**WHAT IS BEING ASKED:** From the records, pick out and copy each line containing "title".

**DATASET RECORDS:**
*** Begin section ***

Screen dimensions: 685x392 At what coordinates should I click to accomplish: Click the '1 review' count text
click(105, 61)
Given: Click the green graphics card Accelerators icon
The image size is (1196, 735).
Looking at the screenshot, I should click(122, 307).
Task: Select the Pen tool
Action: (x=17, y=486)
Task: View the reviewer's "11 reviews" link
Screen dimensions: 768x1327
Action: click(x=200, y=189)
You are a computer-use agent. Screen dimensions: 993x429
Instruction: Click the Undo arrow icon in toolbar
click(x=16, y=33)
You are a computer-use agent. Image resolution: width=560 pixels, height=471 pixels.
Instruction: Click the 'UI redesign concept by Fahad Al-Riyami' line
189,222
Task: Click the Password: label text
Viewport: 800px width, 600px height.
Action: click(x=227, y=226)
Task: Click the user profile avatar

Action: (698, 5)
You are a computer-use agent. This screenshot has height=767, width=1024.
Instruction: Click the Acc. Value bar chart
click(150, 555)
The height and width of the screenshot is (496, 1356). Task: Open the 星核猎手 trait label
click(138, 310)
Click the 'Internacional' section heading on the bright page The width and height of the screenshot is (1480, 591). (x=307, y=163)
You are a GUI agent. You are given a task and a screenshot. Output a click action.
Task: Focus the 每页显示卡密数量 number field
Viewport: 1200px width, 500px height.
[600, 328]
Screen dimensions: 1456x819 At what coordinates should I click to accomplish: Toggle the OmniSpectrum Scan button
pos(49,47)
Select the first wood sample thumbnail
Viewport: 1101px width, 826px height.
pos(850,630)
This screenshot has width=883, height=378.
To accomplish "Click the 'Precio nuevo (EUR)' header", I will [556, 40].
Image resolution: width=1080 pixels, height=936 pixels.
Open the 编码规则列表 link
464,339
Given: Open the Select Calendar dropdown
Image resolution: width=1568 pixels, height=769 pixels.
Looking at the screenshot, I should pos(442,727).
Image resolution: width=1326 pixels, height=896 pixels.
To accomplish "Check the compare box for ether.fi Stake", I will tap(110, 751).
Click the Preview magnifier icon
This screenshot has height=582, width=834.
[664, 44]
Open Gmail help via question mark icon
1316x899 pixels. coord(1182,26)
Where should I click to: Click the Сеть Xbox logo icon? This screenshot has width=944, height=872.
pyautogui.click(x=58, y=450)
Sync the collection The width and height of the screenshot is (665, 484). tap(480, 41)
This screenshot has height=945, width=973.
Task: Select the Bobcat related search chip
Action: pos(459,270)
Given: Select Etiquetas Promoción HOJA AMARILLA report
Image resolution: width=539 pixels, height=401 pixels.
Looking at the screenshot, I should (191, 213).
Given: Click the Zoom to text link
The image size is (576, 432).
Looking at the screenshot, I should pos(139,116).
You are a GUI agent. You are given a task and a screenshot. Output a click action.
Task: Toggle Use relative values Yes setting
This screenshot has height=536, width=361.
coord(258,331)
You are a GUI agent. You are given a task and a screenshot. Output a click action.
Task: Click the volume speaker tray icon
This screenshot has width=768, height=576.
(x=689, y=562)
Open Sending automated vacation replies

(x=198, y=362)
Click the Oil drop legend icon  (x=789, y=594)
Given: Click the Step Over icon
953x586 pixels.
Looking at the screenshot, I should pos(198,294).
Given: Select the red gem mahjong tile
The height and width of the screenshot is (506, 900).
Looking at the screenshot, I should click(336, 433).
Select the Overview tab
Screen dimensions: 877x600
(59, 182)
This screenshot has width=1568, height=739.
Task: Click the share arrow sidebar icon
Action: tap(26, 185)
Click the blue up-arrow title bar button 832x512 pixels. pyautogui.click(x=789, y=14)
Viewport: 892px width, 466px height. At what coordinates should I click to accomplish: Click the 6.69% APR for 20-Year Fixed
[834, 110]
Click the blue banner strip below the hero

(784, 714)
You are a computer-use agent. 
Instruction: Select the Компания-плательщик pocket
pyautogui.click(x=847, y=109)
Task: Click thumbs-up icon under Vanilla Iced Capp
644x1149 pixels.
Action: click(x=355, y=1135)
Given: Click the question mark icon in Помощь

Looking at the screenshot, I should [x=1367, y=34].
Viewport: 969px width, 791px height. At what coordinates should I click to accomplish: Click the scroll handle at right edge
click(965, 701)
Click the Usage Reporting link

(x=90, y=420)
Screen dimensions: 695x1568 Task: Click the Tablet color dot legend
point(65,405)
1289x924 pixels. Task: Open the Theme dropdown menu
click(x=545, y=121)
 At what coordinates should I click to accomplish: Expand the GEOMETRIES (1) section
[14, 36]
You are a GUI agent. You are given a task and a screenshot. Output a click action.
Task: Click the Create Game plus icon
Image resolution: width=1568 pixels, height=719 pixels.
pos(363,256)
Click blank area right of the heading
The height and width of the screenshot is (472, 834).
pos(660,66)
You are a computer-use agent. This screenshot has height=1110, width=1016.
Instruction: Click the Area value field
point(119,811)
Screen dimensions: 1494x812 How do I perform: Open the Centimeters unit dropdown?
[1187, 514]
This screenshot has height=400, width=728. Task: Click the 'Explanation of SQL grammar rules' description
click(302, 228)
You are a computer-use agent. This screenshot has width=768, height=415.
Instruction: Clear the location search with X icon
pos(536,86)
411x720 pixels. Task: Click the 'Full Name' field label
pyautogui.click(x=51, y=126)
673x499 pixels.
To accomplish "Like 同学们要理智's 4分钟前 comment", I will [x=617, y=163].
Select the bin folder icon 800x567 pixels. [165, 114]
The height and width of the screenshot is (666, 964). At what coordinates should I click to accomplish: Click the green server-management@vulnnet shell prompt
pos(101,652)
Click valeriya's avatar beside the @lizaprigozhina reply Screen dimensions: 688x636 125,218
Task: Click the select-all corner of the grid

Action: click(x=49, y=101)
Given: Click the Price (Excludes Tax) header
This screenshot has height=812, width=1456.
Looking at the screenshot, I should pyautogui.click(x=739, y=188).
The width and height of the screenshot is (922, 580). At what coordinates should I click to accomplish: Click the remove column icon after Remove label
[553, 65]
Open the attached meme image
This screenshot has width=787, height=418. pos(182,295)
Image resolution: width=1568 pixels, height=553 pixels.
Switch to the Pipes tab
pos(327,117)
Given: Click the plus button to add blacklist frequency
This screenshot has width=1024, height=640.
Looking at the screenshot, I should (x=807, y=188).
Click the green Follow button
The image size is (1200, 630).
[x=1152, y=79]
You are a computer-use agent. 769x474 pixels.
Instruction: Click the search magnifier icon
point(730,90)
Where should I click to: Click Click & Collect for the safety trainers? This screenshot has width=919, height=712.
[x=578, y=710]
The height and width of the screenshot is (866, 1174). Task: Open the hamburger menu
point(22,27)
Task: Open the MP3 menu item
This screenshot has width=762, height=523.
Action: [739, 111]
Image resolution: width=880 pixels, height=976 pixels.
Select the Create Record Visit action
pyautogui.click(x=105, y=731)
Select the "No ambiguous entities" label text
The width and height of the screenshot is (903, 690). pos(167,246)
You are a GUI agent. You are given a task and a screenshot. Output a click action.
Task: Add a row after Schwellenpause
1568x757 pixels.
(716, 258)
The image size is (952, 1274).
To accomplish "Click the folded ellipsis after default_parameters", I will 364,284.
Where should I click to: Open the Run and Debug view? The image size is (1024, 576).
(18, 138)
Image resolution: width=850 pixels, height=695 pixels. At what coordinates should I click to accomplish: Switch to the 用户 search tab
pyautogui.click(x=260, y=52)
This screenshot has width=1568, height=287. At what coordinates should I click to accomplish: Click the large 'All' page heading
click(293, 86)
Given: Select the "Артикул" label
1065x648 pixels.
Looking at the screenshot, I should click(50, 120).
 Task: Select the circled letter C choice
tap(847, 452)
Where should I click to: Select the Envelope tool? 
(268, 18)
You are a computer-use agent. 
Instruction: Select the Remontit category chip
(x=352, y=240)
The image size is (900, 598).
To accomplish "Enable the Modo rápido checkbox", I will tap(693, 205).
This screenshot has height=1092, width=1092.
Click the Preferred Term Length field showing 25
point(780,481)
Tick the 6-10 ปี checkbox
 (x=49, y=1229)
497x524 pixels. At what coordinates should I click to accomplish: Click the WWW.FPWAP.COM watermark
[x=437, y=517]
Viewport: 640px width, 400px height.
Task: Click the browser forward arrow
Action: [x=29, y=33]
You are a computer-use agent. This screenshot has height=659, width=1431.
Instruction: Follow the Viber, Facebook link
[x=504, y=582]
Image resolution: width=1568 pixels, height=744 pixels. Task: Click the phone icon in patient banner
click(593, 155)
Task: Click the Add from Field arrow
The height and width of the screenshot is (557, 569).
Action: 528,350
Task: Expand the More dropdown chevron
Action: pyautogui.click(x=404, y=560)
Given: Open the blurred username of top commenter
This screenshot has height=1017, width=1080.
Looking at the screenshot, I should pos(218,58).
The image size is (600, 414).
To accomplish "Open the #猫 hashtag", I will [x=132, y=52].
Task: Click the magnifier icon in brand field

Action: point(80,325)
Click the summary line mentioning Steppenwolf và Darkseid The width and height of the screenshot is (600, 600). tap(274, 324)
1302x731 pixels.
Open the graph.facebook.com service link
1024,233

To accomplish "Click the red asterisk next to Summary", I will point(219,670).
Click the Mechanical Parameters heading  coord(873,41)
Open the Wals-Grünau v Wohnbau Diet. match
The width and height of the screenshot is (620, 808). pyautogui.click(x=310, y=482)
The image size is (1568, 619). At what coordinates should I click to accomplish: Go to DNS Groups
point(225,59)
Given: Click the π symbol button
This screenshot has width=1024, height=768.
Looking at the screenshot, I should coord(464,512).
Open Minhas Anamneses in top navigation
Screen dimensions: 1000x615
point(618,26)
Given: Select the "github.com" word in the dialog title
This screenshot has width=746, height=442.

*** End section ***

**OUTPUT OF THE EXERCISE:**
Click the blue up-arrow title bar button 832x512 pixels. pyautogui.click(x=789, y=14)
Given: Select the "github.com" word in the dialog title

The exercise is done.